Une tante tentatrice

Hétéro

Tu ne m’as pas du tout attiré quand je t’ai rencontrée. Tu empestais la clope et avais cet air qu’ont les femmes paumées.


C’était l’anniversaire de ta nièce. Je la connaissais depuis l’enfance, mais je ne t’avais jamais vue : “une tante éloignée avec qui j’ai repris contact” qu’elle m’a dit. Je n’aime pas les soirées ; jouer l’hypocrite en buvant, fumant, et parlant avec des gens qui n’ont rien d’intéressant à dire, je préfère rester seul. Mais voilà, ta nièce avait toujours été là pour moi et je n’avais pas envie de l’insulter en inventant une excuse bidon pour ne pas sortir de chez moi. Il n’y a qu’à te regarder pour voir qu’elle n’a pas eu de chance en famille et mérite mieux en amis.
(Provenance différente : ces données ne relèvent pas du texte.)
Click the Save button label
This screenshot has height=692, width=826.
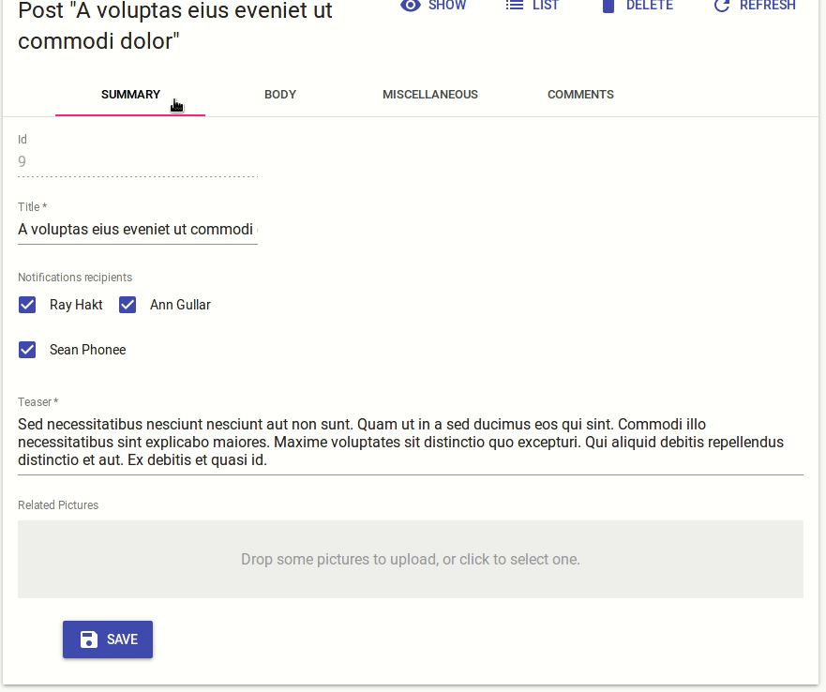pos(122,639)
La soirée battait son plein quand tu es venue vers moi. Je ne sais pas ce qui t’a attirée. Tu as dû voir que je me faisais chier et tu t’es dit que tu allais faire ta bonne action de la journée. Tes premiers mots avaient pour but de me faire rire et j’ai dû faire l’hypocrite pour ne pas te vexer. Après une dizaine de minutes de banalités et de mes sourires forcés, j’ai su pourquoi tu m’avais approché : tu voulais savoir si j’étais intéressé par ta nièce. Non.


Tu n’as pas abandonné. Tes questions sont devenues plus personnelles et tu as même essayé de me la vendre. Toujours non. Je commençais à en avoir assez et j’ai prétexté des verres à remplir pour pouvoir partir. J’ai pu voir une touche de déception sur ton visage et je me suis dit que tu ne serais pas si moche si tu prenais un peu confiance en toi.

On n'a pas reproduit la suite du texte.